RE: CTE and Spool operators – SQLServerCentral

SSC-Insane

Points: 23660

April 10, 2013 at 2:51 pm

456789psw (4/9/2013)
I commonly find CTE using spool operators in the execution plan. According to Microsoft the spool operator uses the temp table.
"The Table Spool operator scans the input and places a copy of each row in a hidden spool table that is stored in the tempdb database and existing only for the lifetime of the query. If the operator is rewound (for example, by a Nested Loops operator) but no rebinding is needed, the spooled data is used instead of rescanning the input."
So this leads to believe its possible that CTE's are using tempdb? so are the results stored in memory or tempdb? or does is DEPEND?

I like to in my own mind to separate the entire concept of CTE's from the eventual execution of the query, like what is described in programming language translation textbooks. In my own invented theory of SQL server internal workings, the query starts as a simple stream of text we type in, which is then split into keywords, object references and operators (with delimiters helping us along in splitting this text into keywords, references and operators (or "tokens" in interpreterspeak)).

Next, these keywords, references and operators are put together into syntactical constructs that are "generic" in nature with parameters, like <KEYWORD-SELECT>,<COLUMN>,[(optionally zero or more occuring instances of <COMMA-SEPARATOR><COLUMN>]<KEYWORD-FROM><TABLE-OR-VIEW-OR-CTE-OR-WHATEVER> etc etc and from this we have a symbolic representation of operations we want the server to execute.

Now AT THIS POINT the server can make logically equivalent substitutions (and will evaluate these substitutions using rankings and including statistics and calculations that can be derived by data stored concerning these objects).
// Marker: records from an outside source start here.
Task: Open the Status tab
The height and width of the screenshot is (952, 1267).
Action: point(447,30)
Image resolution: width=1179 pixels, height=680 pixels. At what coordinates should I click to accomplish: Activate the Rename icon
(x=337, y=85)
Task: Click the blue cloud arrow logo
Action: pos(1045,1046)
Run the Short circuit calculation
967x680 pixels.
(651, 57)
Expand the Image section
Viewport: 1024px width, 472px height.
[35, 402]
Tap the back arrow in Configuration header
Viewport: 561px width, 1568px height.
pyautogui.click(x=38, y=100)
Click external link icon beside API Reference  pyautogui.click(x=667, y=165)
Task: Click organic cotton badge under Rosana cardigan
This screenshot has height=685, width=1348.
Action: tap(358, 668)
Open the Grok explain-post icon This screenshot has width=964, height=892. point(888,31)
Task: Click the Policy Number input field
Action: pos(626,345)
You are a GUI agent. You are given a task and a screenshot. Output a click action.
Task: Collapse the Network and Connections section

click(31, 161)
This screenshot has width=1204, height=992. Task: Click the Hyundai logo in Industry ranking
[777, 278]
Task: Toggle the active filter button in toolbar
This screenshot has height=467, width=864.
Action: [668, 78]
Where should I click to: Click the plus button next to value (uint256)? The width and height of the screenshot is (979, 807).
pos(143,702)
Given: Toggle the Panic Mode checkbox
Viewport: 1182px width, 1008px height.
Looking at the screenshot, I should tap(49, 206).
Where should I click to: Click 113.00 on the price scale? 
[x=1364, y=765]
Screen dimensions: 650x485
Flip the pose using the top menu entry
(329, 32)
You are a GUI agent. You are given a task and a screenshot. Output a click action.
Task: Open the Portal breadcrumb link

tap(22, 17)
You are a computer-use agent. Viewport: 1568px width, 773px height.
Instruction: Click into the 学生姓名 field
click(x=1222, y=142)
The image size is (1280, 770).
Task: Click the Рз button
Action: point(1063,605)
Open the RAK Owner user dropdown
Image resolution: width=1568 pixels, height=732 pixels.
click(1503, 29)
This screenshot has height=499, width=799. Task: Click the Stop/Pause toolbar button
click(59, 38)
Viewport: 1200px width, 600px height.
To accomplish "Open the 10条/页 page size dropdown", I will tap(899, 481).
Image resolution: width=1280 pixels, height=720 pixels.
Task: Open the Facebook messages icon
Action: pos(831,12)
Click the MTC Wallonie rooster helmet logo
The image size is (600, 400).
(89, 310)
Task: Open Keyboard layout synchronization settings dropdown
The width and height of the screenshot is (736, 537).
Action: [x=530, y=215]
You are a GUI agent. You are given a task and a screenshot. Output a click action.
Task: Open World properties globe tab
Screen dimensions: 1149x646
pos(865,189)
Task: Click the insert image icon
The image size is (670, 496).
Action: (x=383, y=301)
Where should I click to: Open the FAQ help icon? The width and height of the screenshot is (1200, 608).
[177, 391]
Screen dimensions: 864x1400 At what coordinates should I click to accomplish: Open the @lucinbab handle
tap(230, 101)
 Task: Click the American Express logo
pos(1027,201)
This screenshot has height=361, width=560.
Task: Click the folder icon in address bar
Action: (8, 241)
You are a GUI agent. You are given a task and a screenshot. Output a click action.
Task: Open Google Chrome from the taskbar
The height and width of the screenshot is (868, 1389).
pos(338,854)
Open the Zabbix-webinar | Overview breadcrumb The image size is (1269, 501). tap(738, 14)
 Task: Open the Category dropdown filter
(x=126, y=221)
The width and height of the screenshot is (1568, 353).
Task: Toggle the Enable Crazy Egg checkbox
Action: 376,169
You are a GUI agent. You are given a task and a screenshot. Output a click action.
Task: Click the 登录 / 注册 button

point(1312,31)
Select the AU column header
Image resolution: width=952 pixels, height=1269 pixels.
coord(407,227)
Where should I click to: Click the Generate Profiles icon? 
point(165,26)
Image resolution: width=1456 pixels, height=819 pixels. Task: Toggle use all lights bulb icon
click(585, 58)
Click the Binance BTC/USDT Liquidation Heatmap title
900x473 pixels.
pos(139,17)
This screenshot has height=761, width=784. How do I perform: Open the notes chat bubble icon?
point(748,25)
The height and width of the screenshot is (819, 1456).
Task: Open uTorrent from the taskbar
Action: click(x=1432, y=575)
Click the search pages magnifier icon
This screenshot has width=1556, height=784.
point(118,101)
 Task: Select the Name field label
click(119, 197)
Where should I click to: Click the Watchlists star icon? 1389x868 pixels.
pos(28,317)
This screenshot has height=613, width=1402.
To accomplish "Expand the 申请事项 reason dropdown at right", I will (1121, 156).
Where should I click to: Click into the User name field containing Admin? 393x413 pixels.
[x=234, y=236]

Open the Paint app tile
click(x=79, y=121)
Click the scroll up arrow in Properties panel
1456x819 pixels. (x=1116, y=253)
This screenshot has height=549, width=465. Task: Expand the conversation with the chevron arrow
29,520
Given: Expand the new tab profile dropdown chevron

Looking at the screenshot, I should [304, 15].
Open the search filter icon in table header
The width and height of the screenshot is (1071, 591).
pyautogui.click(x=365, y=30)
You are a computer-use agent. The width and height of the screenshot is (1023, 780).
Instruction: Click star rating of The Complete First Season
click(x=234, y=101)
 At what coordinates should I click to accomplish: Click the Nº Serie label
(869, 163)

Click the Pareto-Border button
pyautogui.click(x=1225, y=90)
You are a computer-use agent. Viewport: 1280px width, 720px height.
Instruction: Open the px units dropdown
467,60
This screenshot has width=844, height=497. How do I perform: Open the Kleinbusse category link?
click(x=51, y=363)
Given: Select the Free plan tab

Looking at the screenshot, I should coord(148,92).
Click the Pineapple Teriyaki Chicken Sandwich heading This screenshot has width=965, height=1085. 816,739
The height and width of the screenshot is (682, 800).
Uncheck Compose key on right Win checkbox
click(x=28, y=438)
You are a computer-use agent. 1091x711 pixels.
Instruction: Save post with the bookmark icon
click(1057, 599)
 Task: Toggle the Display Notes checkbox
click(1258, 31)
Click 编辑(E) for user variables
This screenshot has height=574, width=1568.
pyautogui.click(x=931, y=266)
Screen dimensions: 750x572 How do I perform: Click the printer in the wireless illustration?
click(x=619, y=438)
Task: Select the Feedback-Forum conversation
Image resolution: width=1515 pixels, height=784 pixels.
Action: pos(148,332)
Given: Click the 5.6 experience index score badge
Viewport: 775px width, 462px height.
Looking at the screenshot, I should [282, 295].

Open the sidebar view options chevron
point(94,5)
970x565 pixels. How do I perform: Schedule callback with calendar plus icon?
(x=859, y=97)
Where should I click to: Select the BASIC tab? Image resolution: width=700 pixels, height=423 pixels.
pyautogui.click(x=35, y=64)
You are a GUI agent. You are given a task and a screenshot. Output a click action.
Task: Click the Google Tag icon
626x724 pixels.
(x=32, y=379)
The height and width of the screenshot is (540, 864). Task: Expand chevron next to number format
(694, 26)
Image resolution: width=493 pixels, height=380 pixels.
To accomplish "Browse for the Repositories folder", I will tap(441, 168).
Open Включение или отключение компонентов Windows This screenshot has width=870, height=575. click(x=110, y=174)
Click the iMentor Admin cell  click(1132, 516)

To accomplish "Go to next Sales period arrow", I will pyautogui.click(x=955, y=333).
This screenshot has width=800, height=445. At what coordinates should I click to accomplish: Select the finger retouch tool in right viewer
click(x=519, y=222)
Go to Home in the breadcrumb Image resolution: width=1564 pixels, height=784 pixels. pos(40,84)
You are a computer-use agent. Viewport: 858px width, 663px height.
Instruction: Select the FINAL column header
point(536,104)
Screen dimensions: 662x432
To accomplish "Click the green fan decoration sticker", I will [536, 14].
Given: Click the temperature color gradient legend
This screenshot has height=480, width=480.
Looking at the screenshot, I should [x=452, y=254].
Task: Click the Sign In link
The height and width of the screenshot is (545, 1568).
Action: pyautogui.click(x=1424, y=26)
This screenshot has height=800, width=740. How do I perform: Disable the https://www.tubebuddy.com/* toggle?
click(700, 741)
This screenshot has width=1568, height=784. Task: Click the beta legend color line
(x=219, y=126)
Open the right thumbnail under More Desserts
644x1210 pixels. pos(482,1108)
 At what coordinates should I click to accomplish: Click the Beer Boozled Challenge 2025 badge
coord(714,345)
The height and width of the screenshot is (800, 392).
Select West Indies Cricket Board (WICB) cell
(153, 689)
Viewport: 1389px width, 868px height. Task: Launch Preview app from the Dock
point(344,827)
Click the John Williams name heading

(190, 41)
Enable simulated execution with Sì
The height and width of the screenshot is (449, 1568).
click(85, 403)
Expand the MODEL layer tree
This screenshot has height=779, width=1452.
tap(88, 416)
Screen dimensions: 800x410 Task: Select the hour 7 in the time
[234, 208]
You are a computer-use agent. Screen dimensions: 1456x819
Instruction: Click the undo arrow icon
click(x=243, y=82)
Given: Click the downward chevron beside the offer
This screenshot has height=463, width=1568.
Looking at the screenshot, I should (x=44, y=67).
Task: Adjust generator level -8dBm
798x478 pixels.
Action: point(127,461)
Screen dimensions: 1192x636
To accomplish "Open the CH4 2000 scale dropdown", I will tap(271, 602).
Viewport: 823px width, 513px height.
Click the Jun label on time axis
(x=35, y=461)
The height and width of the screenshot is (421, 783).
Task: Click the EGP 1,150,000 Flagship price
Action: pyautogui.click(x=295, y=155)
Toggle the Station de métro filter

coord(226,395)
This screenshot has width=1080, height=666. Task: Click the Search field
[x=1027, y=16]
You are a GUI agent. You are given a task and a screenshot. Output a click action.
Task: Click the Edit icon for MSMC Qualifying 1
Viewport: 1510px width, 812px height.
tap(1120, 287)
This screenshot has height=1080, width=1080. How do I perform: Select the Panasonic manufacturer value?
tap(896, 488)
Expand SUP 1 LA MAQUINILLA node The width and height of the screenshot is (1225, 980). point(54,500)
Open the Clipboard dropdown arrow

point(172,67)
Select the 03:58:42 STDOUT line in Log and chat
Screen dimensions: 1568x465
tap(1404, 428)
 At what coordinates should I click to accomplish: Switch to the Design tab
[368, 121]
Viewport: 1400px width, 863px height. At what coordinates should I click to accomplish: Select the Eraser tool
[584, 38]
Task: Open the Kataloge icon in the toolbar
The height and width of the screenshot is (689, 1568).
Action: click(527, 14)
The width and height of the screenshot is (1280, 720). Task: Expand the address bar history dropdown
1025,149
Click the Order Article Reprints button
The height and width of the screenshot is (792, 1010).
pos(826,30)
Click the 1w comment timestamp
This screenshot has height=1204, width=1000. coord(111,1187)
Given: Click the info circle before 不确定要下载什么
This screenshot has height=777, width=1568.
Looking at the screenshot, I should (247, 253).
Often at this point, CTE's could be eliminated entirely as they could be replaced by syntactical constructs that the original text has described during the original typing of the query, or these could have been completely replaced by logically equivalent constructs. Programmingwise, at some point, the server has evaluated some number of these various logically equivalent substitutions (plans) and its going to have one that estimates to execute best according to statistics and will pass a compiled execution plan to the database execution engine (an invented name for some blob of software internal to SQL server).

Now during the execution of this intermediate coded little programs (internal executable descriptions of those query plans (which is really probably just some sort of program in itself), temp results may spill. But I like to think that the decision in the server software to spill results to tempdb is SO FAR REMOVED from the phase of program translation that trying to link CTE's to whether a query will spill temp results to tempdb that its really sort of a moot point.

Obviously, this is just a pipedream crackpot theory of mine, Microsoft could actually have a squirrel running on a treadmill for all I know, but regardless I like to think along those terms when thinking about questions like this.